500,000 e-mail addresses and passwords acquired: Adidas websites go offline after security breach (UPDATED)
Last night, a regular reader of this blog contacted me about the Adidas breach. I told him, and repeat now, that it’s not clear whether any personal information was involved, which is why I held off on posting anything about. As of this morning, the company doesn’t think personal data has been accessed or acquired, but admits it can’t be sure. Lawrence Leff reports:
Adidas said it became aware of a “sophisticated, criminal cyber-attack” on its various web sites on 3 November but the firm claimed it found no evidence that customers’ data had been stolen. Instead, Adidas said it took the web sites offline to protect its users.

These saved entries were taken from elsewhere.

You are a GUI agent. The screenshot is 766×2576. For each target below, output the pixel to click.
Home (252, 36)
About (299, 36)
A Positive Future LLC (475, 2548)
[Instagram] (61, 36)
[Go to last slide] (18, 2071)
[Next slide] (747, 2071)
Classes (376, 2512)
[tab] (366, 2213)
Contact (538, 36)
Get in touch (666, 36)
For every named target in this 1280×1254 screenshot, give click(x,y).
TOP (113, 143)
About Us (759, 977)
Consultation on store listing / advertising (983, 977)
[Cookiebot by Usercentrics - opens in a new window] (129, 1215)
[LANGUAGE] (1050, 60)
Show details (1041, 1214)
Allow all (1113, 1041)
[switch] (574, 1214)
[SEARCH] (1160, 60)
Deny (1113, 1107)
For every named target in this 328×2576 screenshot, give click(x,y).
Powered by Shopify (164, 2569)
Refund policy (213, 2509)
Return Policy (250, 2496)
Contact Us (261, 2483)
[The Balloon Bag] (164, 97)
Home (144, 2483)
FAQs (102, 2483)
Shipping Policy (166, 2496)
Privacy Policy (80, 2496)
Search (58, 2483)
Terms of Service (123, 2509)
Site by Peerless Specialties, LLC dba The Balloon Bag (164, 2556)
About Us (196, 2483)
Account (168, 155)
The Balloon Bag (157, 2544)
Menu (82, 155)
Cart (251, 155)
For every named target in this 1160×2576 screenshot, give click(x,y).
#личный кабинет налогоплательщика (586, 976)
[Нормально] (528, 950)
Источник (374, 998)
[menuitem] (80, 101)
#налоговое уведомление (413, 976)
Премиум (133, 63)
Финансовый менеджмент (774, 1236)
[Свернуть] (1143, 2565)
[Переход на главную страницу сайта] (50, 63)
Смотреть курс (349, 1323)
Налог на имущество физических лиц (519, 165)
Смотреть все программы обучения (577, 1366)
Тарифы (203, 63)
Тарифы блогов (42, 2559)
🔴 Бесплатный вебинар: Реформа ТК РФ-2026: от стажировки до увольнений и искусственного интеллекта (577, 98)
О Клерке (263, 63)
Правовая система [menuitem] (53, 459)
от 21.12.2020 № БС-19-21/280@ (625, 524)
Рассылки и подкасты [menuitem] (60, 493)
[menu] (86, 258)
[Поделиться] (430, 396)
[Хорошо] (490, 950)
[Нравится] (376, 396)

Adidas issued a statement saying that it took the websites affected – adidas.com, reebok.com, micoach.com, adidas-group.com and various Ecommerce shops – offline as it undertakes a “thorough forensic review”.
Since Adidas uncovered the attack, it claims to have put in place additional security measures. The firm added, “nothing is more important to us than the privacy and security of our consumers’ personal data”.
While Adidas said that its preliminary investigation did not find any evidence of a data breach, that still leaves open the possibility that the attackers were simply better than average at covering their tracks. Adidas’ customers who have personal information stored on the firm’s servers will be eager to know what happened.
This is what happens when companies feel pressure to inform their users or customers promptly. People want to know what’s going on, but sometimes, it does take time to complete forensics and find out what happened or what its scope was.
Adidas did the right thing by taking its sites offline. They did the right thing by communicating with their customers to share what they know so far. But will customers appreciate that or will they blame Adidas for not having a definitive answer immediately? I hope it’s the former.
Update: Hackers claim to have acquired and dumped 500,000 e-mail addresses and clear-text passwords. Over 700 were posted on Pastebin and the entire file is reportedly available on a filesharing site but I haven’t downloaded the archive to confirm it.